### Directions for this task
From the entries below, extract every line that includes the word "Select".

### Stored records
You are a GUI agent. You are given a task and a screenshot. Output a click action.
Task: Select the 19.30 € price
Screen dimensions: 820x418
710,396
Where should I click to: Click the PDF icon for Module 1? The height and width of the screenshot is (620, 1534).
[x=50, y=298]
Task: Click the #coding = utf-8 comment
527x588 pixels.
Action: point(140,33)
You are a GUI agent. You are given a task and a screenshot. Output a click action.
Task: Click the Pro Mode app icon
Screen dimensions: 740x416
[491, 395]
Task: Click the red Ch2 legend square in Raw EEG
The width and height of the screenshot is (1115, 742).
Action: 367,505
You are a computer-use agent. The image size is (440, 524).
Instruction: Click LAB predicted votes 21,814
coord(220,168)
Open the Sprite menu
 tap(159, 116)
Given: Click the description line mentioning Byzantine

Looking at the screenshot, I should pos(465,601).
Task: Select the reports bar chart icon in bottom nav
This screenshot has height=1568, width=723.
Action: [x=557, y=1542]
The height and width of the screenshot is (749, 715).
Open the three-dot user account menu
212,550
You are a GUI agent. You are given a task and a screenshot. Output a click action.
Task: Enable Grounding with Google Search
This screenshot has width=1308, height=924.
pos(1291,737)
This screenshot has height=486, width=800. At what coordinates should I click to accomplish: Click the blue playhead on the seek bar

### Result of this exercise
Task: Select the 19.30 € price
Task: Select the reports bar chart icon in bottom nav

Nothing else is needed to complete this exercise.